Given Brownson's prose style, any book that drove him to complain about "drudgery" certainly must have deserved the charge.  Atheism was a more serious accusation, however, one that could not be ignored. 

               Upon the publication of "Brook Farm," Brownson's heretofore friendly debate with the Fourierists began to turn bitter.   O'Sullivan, who apparently wanted to retain amicable relations with the social movement,[17] printed letters from two Fourierists in rebuttal of the new contributor's charge.  Both correspondents were less interested in the "mechanical" aspects of Fourierism.  The first, Charles Julius Hempel, argued that Brownson's professed ignorance should discredit all his complaints, and announced that his forthcoming book on Swedenborg and Fourier would prove that Fourierism was not "practical atheism" but "living Christianity"[18].  Yet Hempel did not want to alienate Brownson completely, and invited him to assist the Associationists in searching for the best way to put Fourier's theories into practice ("Protest" 648).  A second letter, from the Irish Fourierist Hugh Doherty, editor of The London Phalanx, also rejected Brownson's specific charges as "absolutely erroneous."  Like Hempel, Doherty offered back-handed praise to Brownson for his independent discovery of Fourierism's most important elements, despite his complete failure to comprehend Fourierist theory.[19]  In noting the probable cause of Brownson's misreading, Doherty obliquely criticized the leader of the American Fourierists: "[Brisbane] confine[d] himself almost exclusively to the exposition of the practical parts of Fourier's views, not being conversant with all the various doctrines of Divinity in Christendom"  (321).  Like Hempel, Doherty had studied the writings of both Fourier and Swedenborg;[20] both disciples were undoubtedly annoyed with "the thoroughly secular version of Fourier" set forth in Brisbane's publications (Guarneri 116).

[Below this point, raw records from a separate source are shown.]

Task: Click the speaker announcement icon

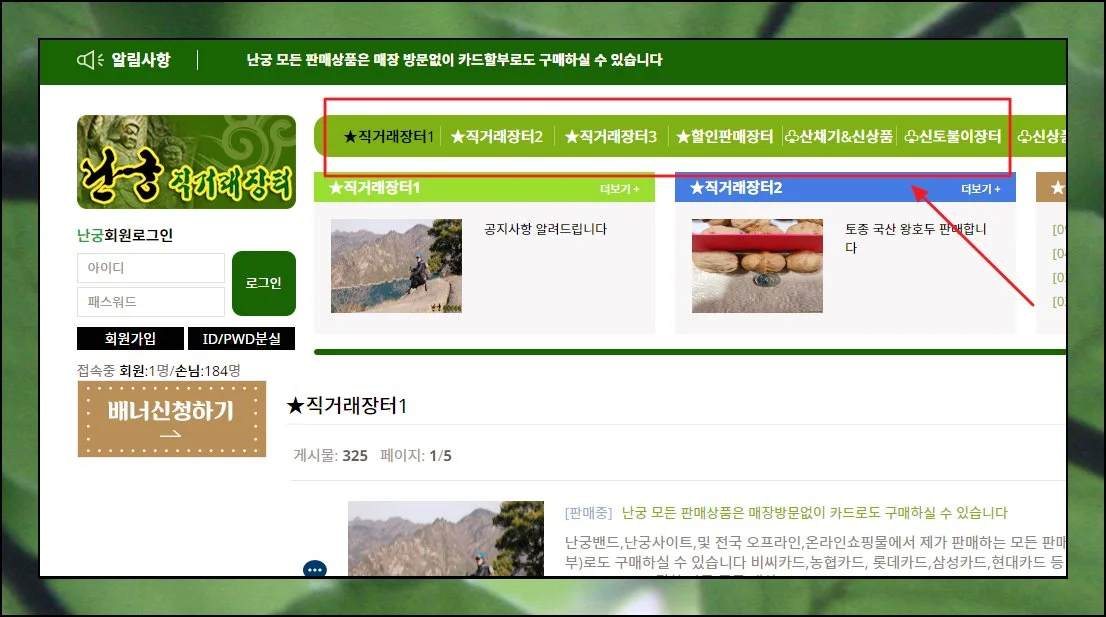Action: click(90, 60)
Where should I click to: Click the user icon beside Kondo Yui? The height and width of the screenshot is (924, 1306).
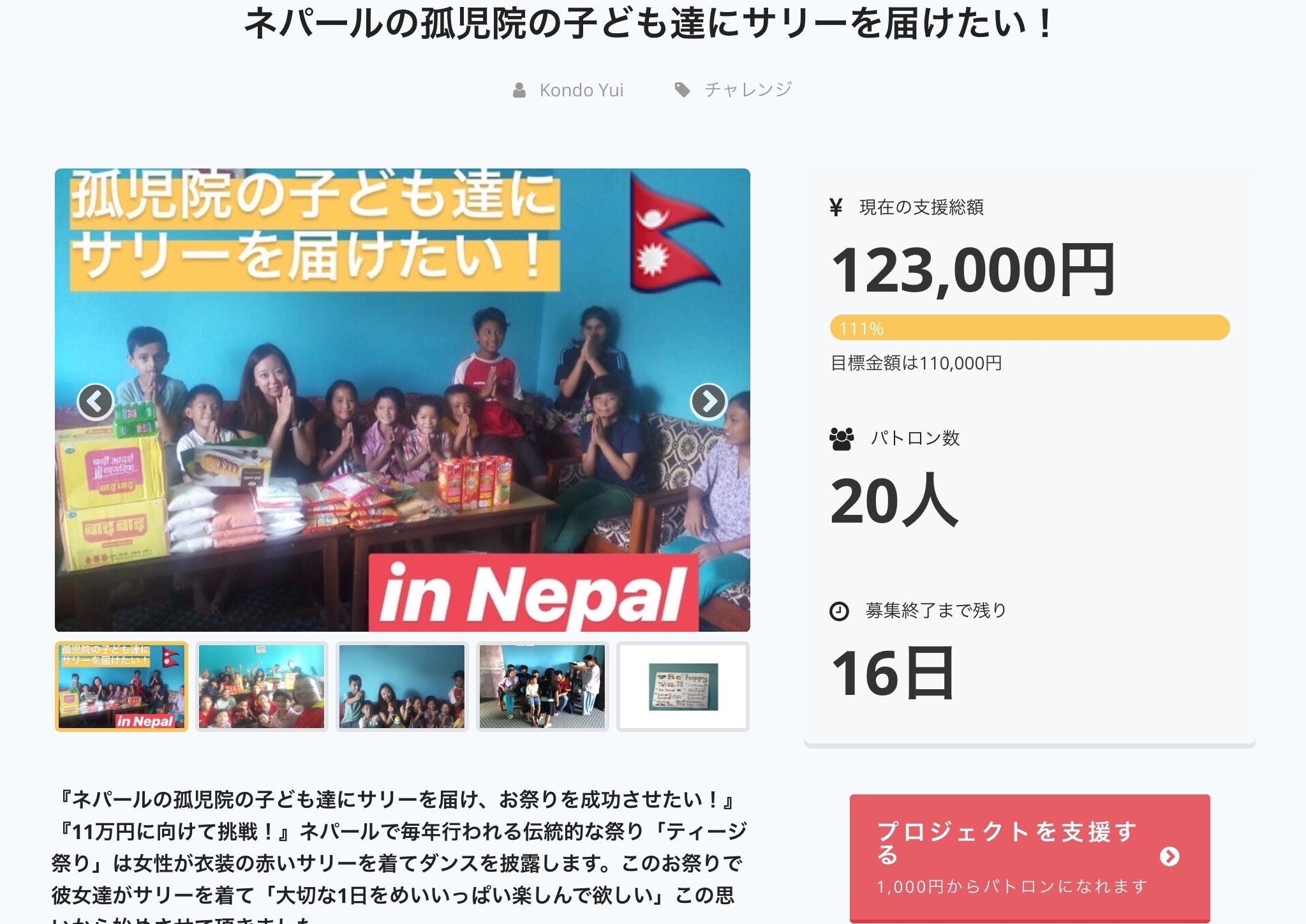click(x=519, y=90)

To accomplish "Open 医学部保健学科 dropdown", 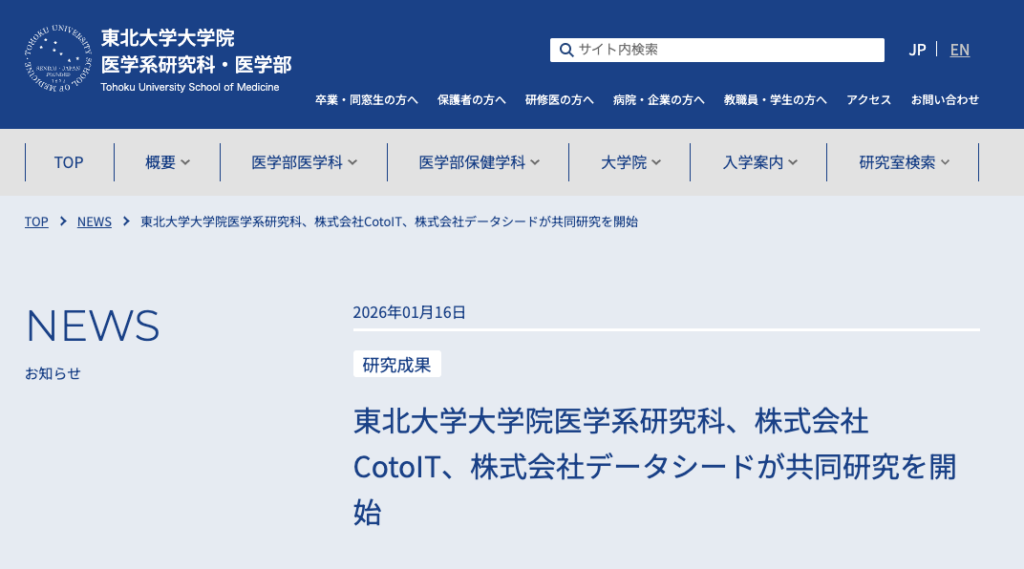I will tap(479, 162).
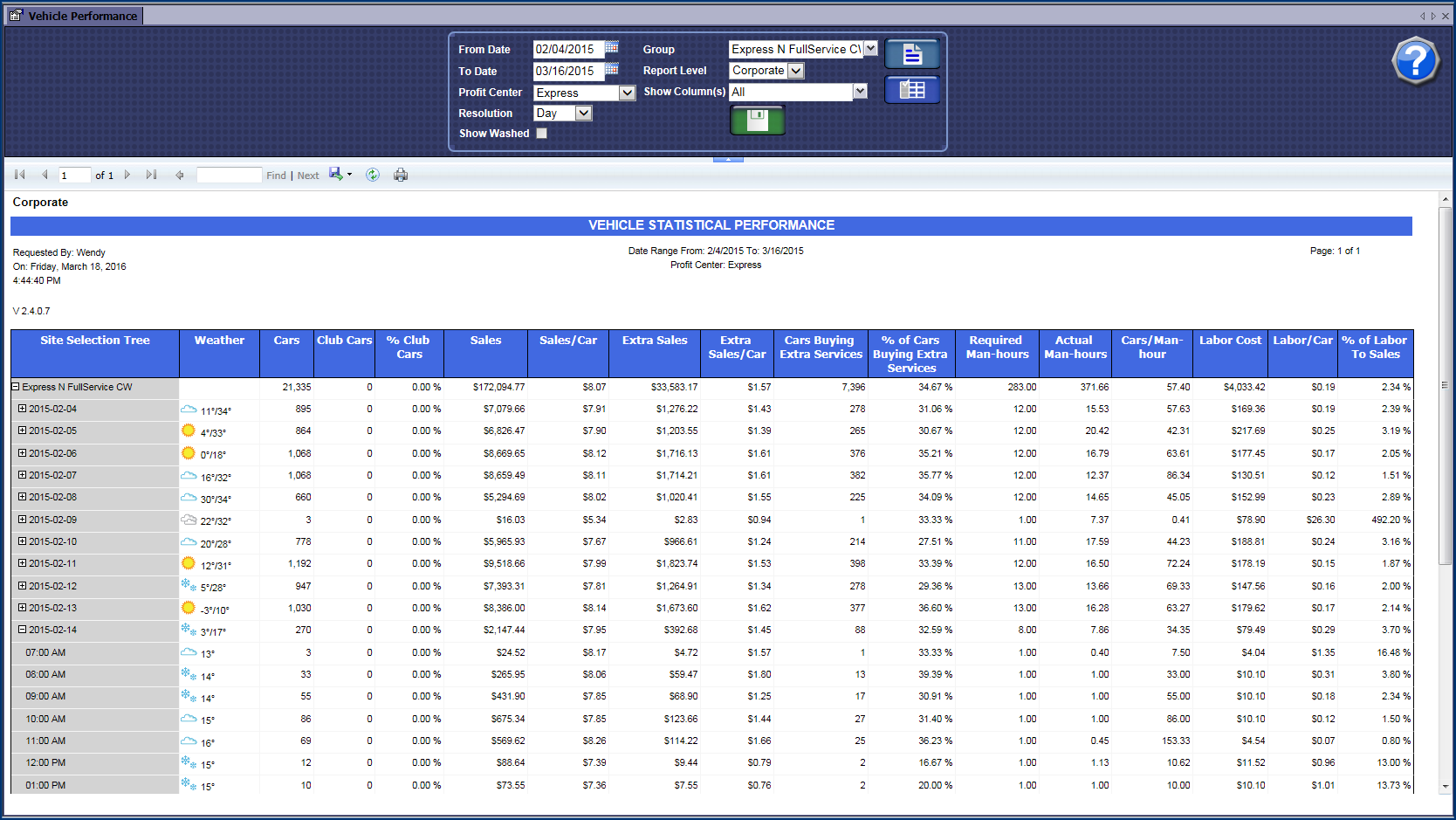Click the blue table grid view button
The image size is (1456, 820).
[912, 90]
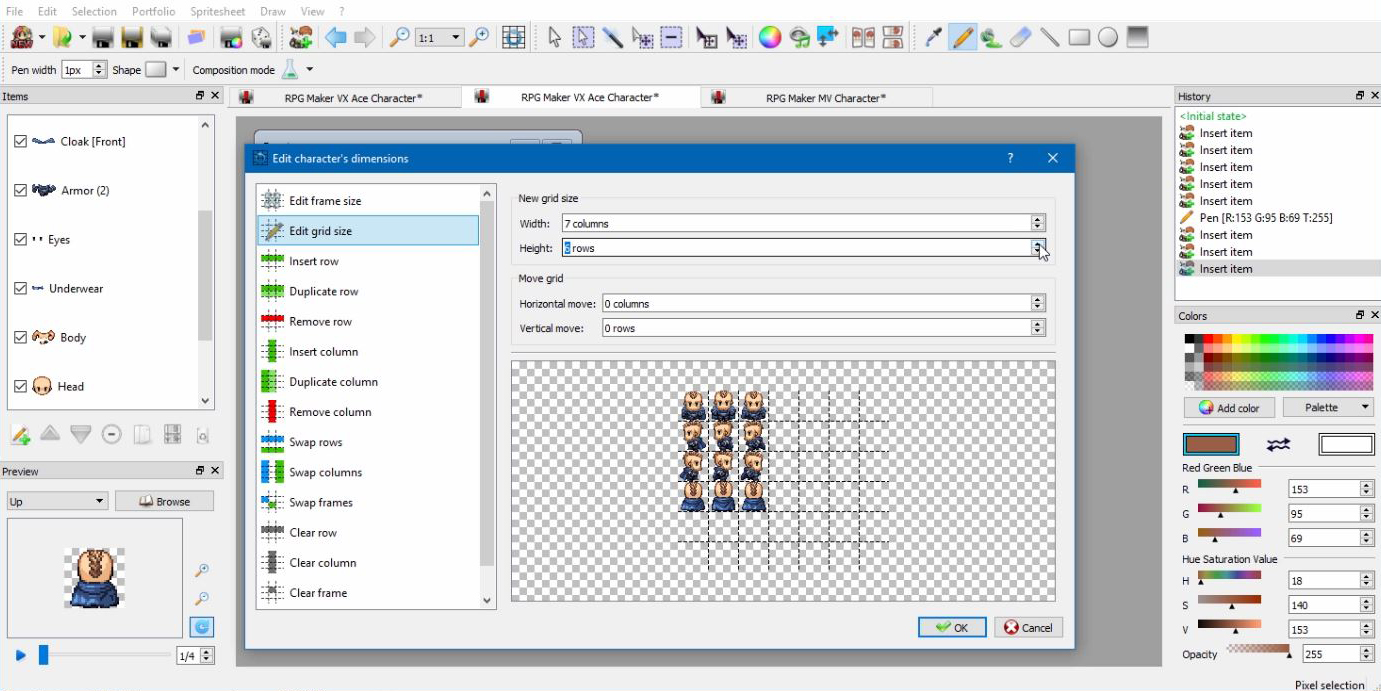Select the Flood fill tool
Screen dimensions: 1381x691
990,38
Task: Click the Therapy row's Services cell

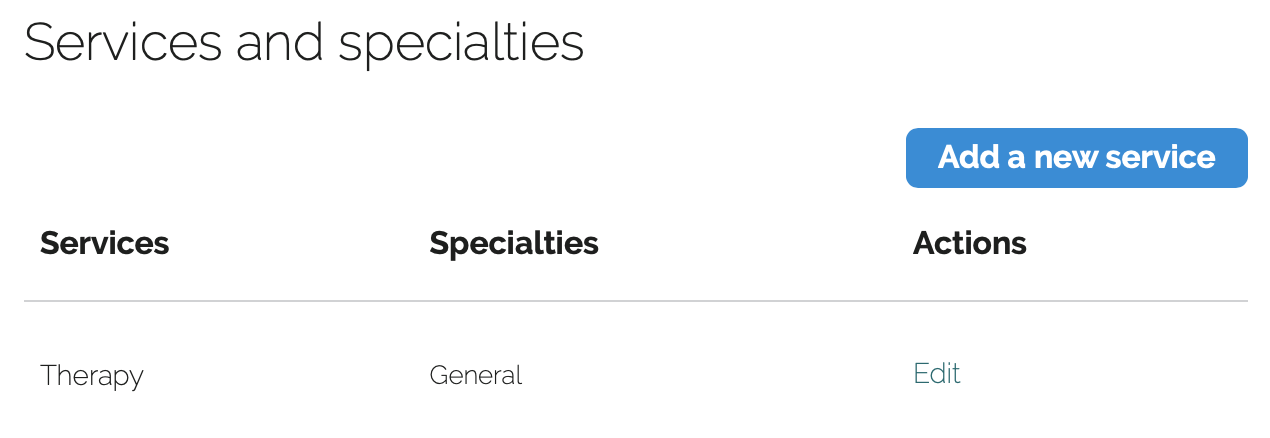Action: tap(92, 376)
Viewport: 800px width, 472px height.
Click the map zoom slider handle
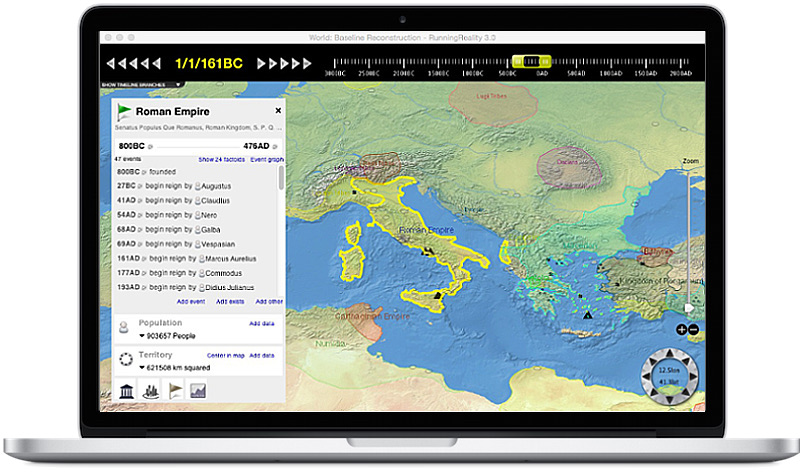(x=688, y=307)
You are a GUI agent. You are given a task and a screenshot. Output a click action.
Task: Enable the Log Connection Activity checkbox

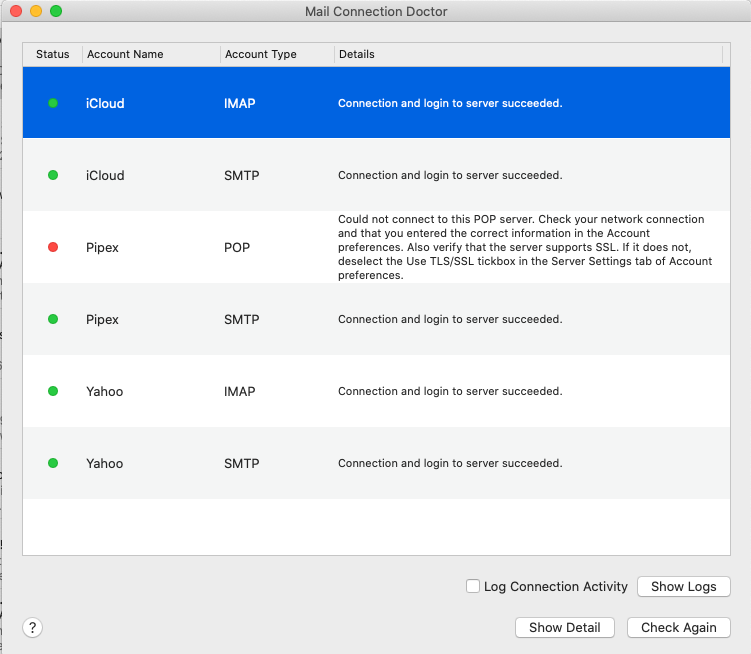[x=473, y=587]

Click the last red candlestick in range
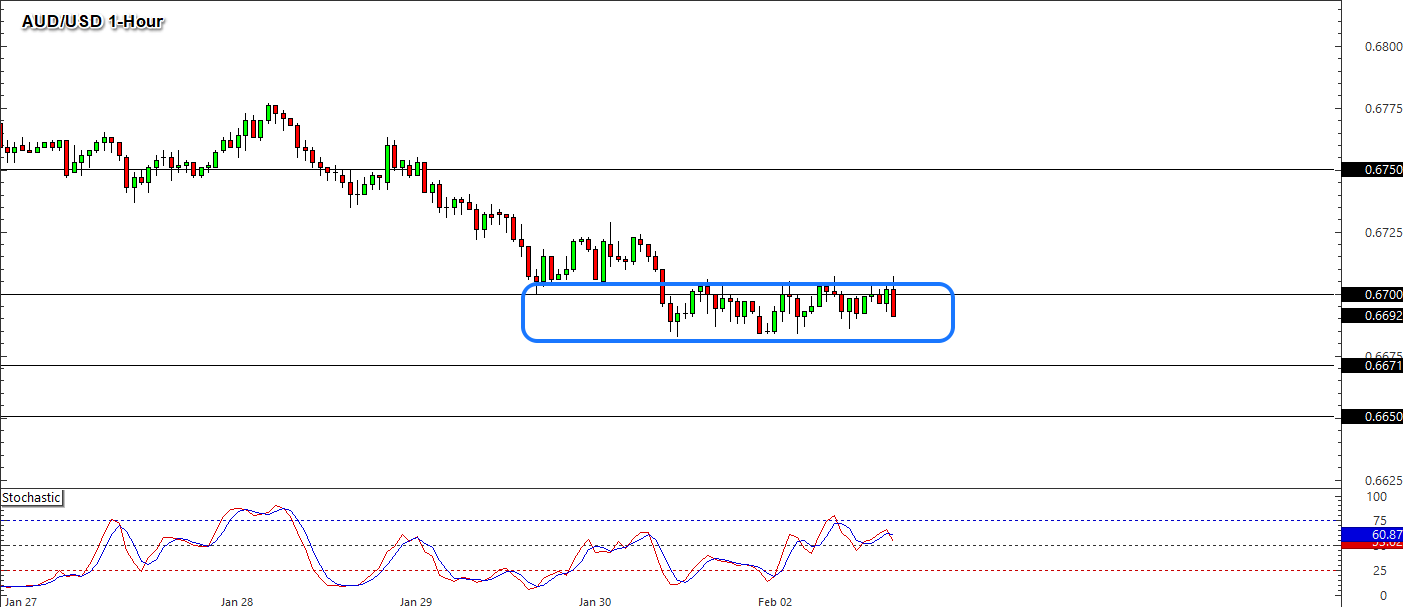click(893, 302)
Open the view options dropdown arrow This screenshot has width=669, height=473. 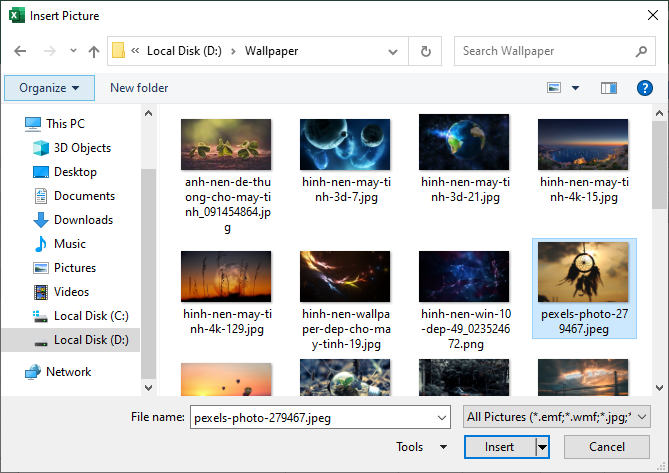pyautogui.click(x=575, y=88)
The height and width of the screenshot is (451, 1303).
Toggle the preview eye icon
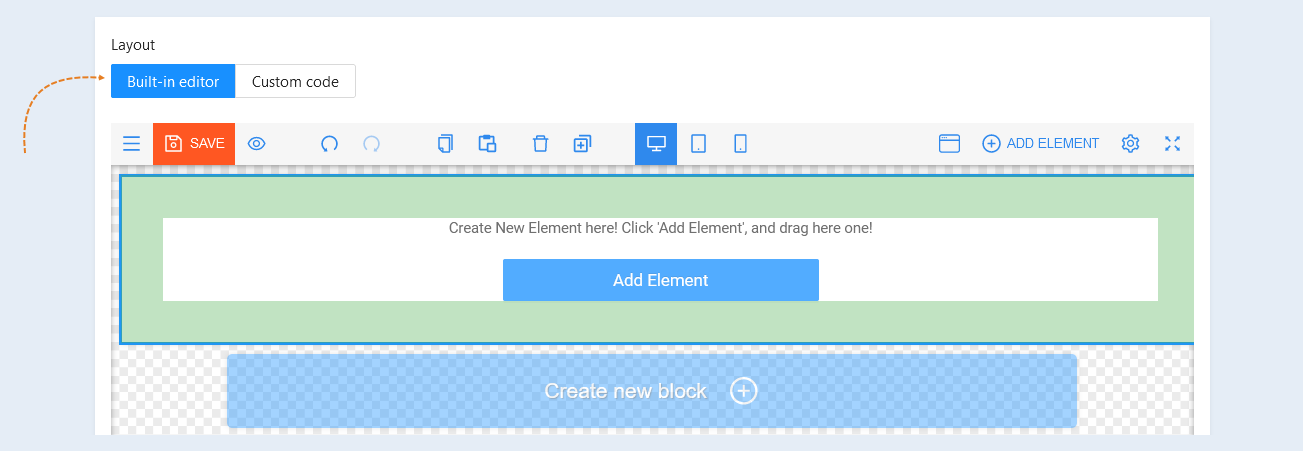click(x=257, y=144)
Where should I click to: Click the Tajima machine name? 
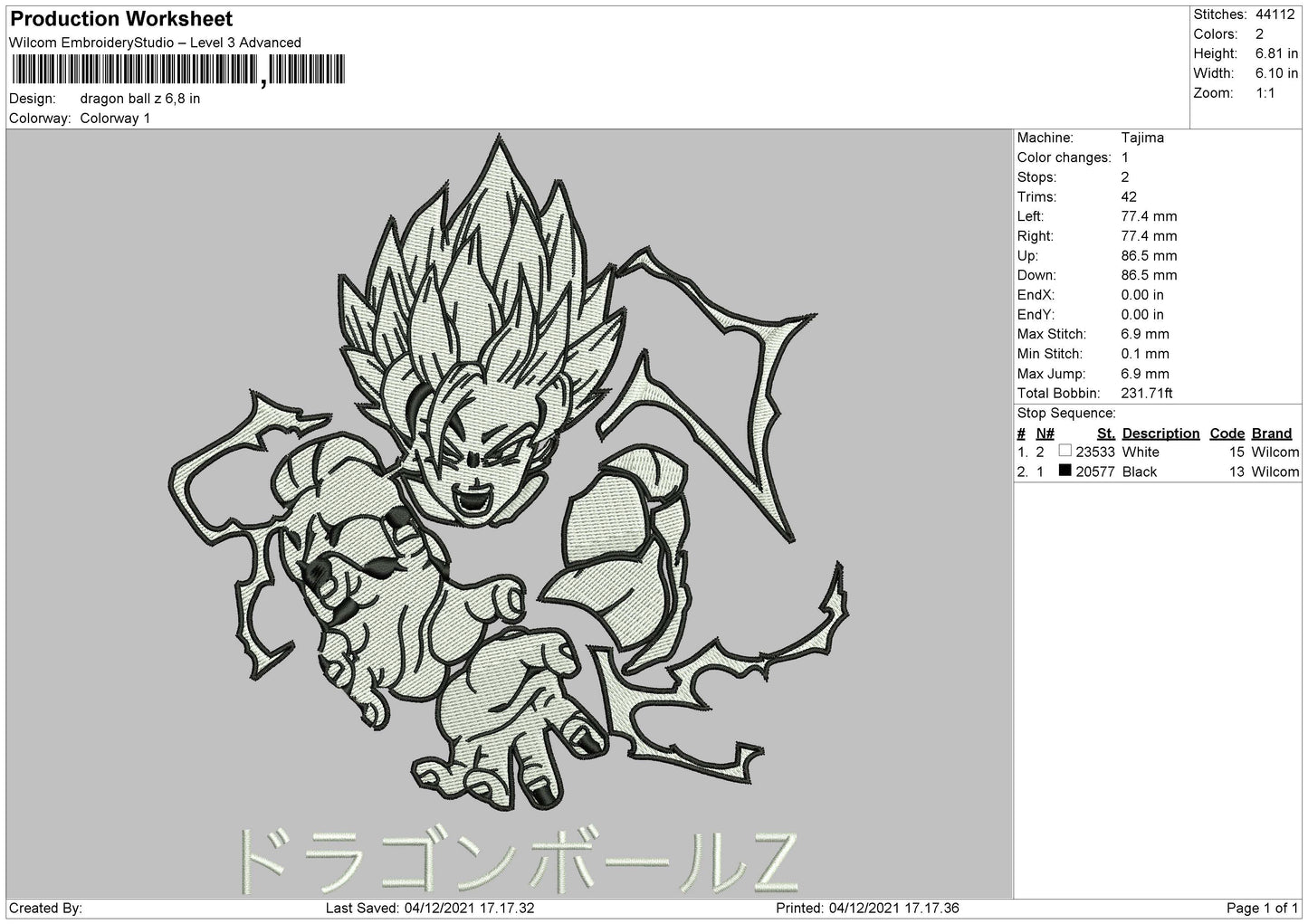point(1142,138)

               Brownson's response was prompt.  In "The Community System," published in the February 1843 Democratic Review (two months after Hempel's letter and one month before Doherty's), he used Leroux's metaphysics to develop a more rounded critique of Fourierism.  His first assertion was that any communitarian system should be judged by comparing it "to the first principles of human nature," "the essential, permanent, and indestructible nature of man" ("Community System" 129).  Following Leroux, Brownson postulated that man exists not only as an individual, but also as part of the genus "humanity," the transcendental idea of man: "Man's existence is then to be contemplated as Ideal and Actual, and Ideal and Actual answer precisely to his existence as the kind, and as an individual" (129).  Because "[h]umanity is in some sort itself an individual," each person has a "two-fold being" and a "two-fold life" (130, 131).

               Unlike the Transcendentalist version of this tale, the "One Man" fable of "The American Scholar," Brownson stressed that the fable was more than a fable, that the "transcendental" unity of humanity had "real" consequences:  "It is on [the unity of humanity] that society rests for its basis; and it is from this unity that society derives its power and its right to found the State, to institute civil government, and to demand and even enforce the obedience of its members" ("Community System" 131).  Brownson eloquently argued that the ideal society must allow both human natures to flourish concurrently, rather than cultivating one at the other's expense:

 

                              Community without Individuality is tyranny, the fruits of which are oppression, degradation, and immobility, the synonym of death.  Individuality without community, is Individualism, the fruits of which are dissolution, isolation, selfishness, war; which again attains to death on the opposite side. . . .  What we need, then, is not Communism, nor Individualism, the two forms in which the principle manifests itself, but Community and Individuality harmonized, or as we may say, atoned.  ("Community System" 134)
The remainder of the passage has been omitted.